So, is Agile being considered by everyone? With project failure a well-known beast, executives have been in search of solutions for many years. The CHAOS studies, begun in the 1990s, have continued to show software methodologies are not at all reliable or consistent in delivering what is needed according to the plan. (The best case is that IT organizations are not using their methodologies, so the error is not in the process itself). Anecdotal-and increasingly research- evidence is proving that Agile techniques are wildly successful in reducing time-to-market, increasing productivity and morale, and making customers happy. Naturally, executives have begun to notice.

But has Agile actually crossed Geoffrey Moore's famous chasm and made it to Main Street? We started with the technology enthusiasts of the mid- to late-1990s, then moved to the visionaries who adopted the Agile Manifesto in 2001, and more and more we are seeing the pragmatist executives who will be in attendance for this year's Executive Summit at Agile 2005.

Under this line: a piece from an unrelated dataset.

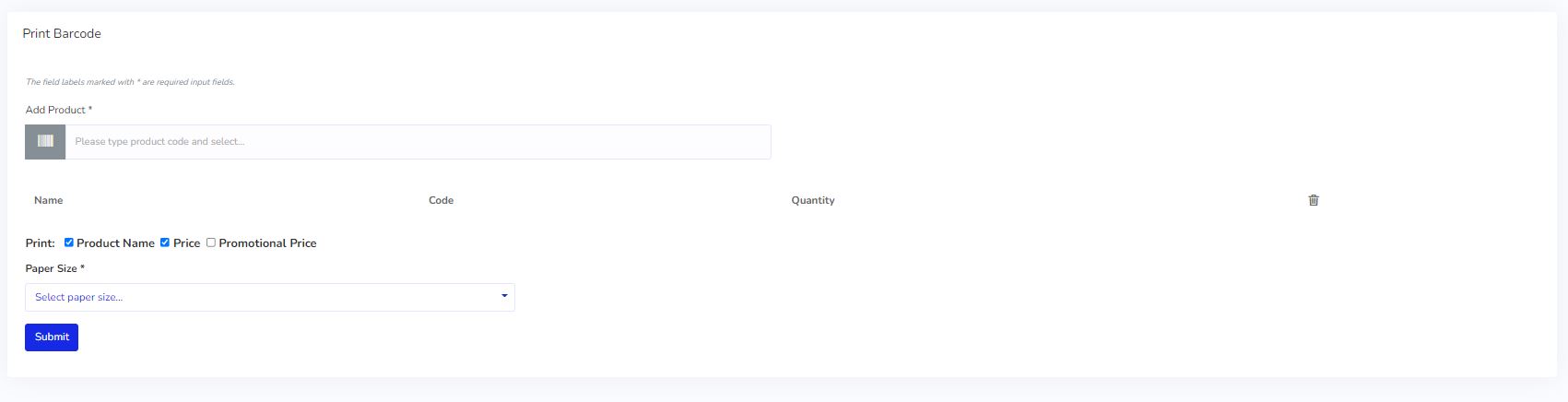Click the Name column header
This screenshot has height=402, width=1568.
tap(49, 200)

The Manifesto for Agile Software Development is a little more than four years old, having been signed in February 2001 at Snowbird, Utah by 17 revolutionaries. However, Agile methods were in development and used prior to that (and arguably before). The technology enthusiasts of this early period were dominated by a programmer mentality. Comprised mostly of hotshot developers, this group sometimes had a hard time seeing the value of management other than to provide "food and toys." Scrum, Extreme Programming (XP), Feature Driven Development, DSDM and Crystal were the most common at the time and remain viable today. OOPSLA conferences of the period began to buzz with discussions of Agile techniques that were the kind of thing a developer could love.

Pragmatists, however, don't care about labels or the leading edge methodology. They care about ROI and business value. Some of the early adopters may not like it, but the conversation has shifted over time to how can we make Agile work in today's business reality, with its offshoring and outsourcing, fixed price contracts, constant cost cutting, and managers and customers who focus only on business value -- not which side to take in the religious wars between rigorous-waterfall and Agile.

If the Agile conference is a microcosm of the state of Agile in the world, we can examine the evidence of where we are in relation to the chasm. Representative presentations this year include many areas: engineering practices (for example on FIT testing, pair programming, test-driven development, re-factoring), team practices (such as facilitation, collaboration, how to introduce new practices to a team), customer practices (negotiating Agile contracts, how to be a good product owner, collaborating with technical folks), manager practices (collaborative leadership, Agile project management), and business practices (value-based focus, metrics and performance measurement, outsourcing, and how to create an Agile organization). The sessions oriented toward developers and other technical people-key in an early adopter environment-remain plentiful, but clearly are not the majority of topics this year.

The two dominant "market players" have become Scrum and XP (with apologies to their founders for the competitive metaphor). As with many maturing markets, the players and their offerings are converging, with Scrum and XP sharing many practices together and gradually pealing off the most salient techniques from the lesser-known methods. The ultimate expression of this trend is that "homegrown Agile" is the label that most companies claim when asked what Agile methodology they employ. This is reflected in the conference program, with the titles of most presentations referencing Agile. XP and Scrum are distant seconds. No other major methodologies can be found in a title scan. Sounds like the proverbial "big tent" with room for everyone not just zealots. Such lack of differentiation may be anathema to some, but for pragmatists the Agile world now appears to be less risky.

The extreme example of this may be found in the day long Executive Summit session oriented toward "C" level executives, Agile methods may barely be referenced there, except by analogy. The conversation will focus on how to create an Agile organization, not an Agile software team. Agile results (rather than methods) are driving a changing conversation in the business. For instance, how do you compensate a sales force when customer collaboration may be more important to the firm than the dollar value of their sales? Or what happens to marketing and other customers when IT is no longer the bottleneck in software development? And how do we overhaul performance management and other systems oriented toward rewarding individual performance when we desire collaborative teams. The keynote speaker for the Summit-Lee Devin-is actually a Professor of Theatre, with no technical degrees or experience, but who has lessons from the world of the to share with the technology sphere. The executive panelists all have Cs in their title. If any of them do have development experience it most likely was in Fortran or Cobol, not Java.

For those of you wanting to sample the fare on the emerging Agile Main Street, better make plans for next year's conference in Minneapolis: except for the Executive Summit (which is a standalone session on Wednesday July 27), Agile 2005 sold out several weeks before it begins on July 25. Ten years into the Agile movement, it is clear that pitfalls lie ahead, but the chasm appears to be behind.